Mon épouse et moi possédons une toute petite voiture, que nous partageons avec notre fille. Nous utilisons les transports publics dès que possible et veillons à notre alimentation. Lorsque je travaillais au GIEC, j’ai eu pendant longtemps une très mauvaise empreinte carbone car je voyageais énormément. Désormais, nous ne prenons quasiment plus l’avion, même pour de longues distances. Chaque année, nous nous rendons aux Îles Féroé en train et en bateau.

«Nous devrions agir avant qu’une catastrophe ne se produise.»

De quoi avons-nous besoin à grande échelle pour stopper le réchauffement climatique?
Nous devons renforcer notre action politique pour faire en sorte que les énergies renouvelables soient davantage subventionnées. Dans le domaine de la recherche, il existe une autre vision beaucoup plus inquiétante qui préconise qu’il faudrait un événement dramatique, comme un été à 48 ou 49 degrés, pour que les gens commencent à agir. J’espère que nous n’en arriverons pas là. Nous devrions agir avant qu’une catastrophe ne se produise.

«Nous pouvons encore y arriver.»

Pensez-vous que nous atteindrons les objectifs climatiques ou êtes-vous plutôt pessimiste?
Au regard de l’évolution des 40 dernières années, j’avoue que je suis plutôt pessimiste.
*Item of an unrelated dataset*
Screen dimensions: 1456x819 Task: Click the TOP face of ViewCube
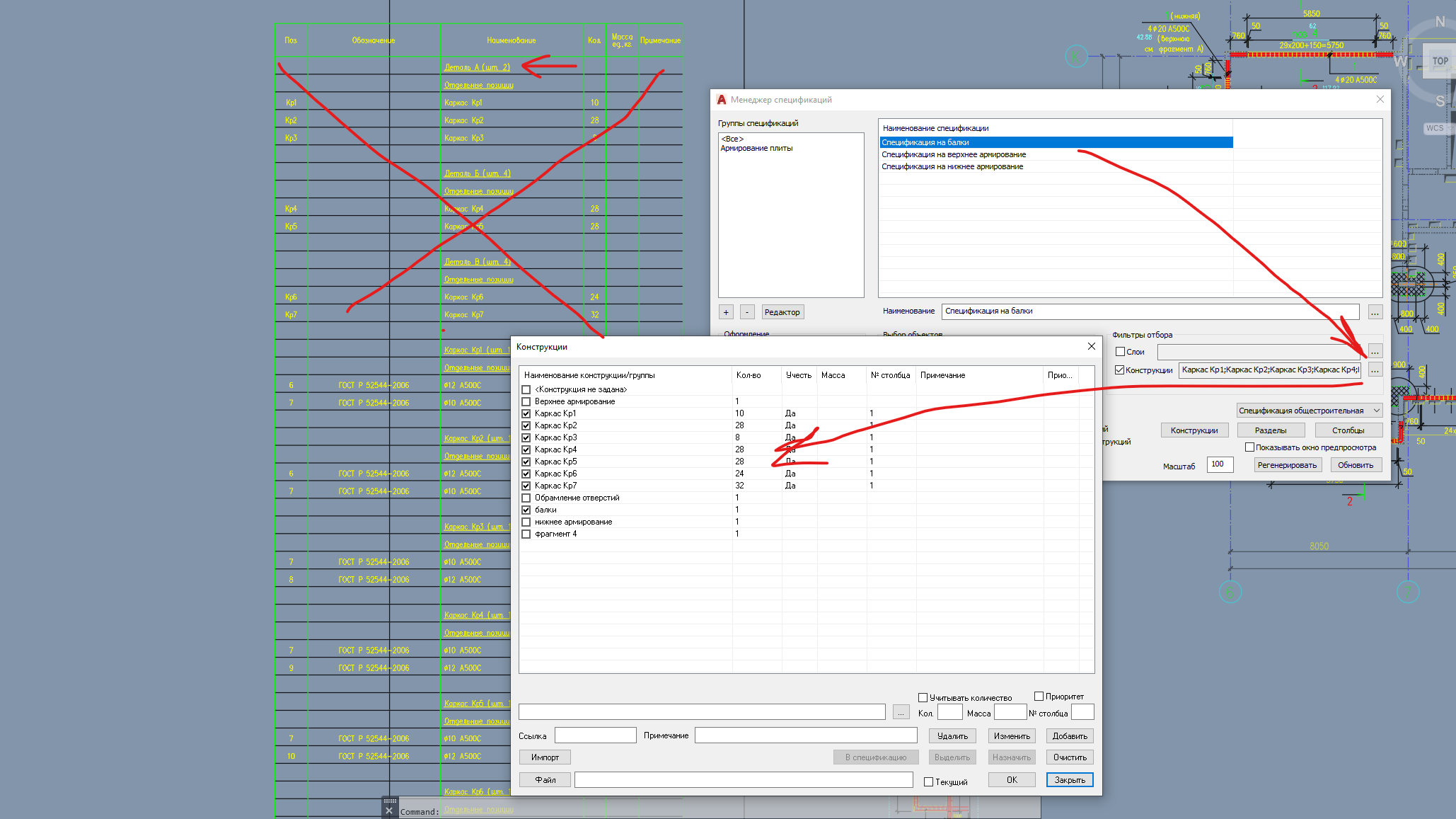click(x=1440, y=61)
Mais quand je garde mes petits-enfants, je me rends compte que nous n’avons pas d’autre solution que d’aller de l’avant et d’être optimiste. Nous pouvons encore y arriver.

Heinz Wanner est convaincu que la Suisse peut aussi avoir un grand impact grâce aux installations photovoltaïques.

Heinz Wanner est né à Bienne. Il a étudié la géographie et les sciences climatiques à Berne et à Grenoble. Après sa thèse, il s’est intéressé à la climatologie de montagne et à la pollution atmosphérique. Dans les années 1980, il a travaillé à l’université d’État du Colorado et a entre autres codirigé le programme de recherche suisse POLLUMET (météorologie et pollution atmosphérique). Actuellement, Heinz Wanner se consacre à la recherche sur les fluctuations climatiques régionales et mondiales des derniers siècles et millénaires. De 2001 à 2007, il a dirigé le Pôle de recherche national sur le climat de la Suisse et était membre du Groupe d’experts intergouvernemental sur l’évolution du climat (GIEC) de l’ONU jusqu’en 2015. Heinz Wanner est lauréat du prix mondial de géographie Vautrin Lud, considéré comme un prix Nobel officieux de géographie.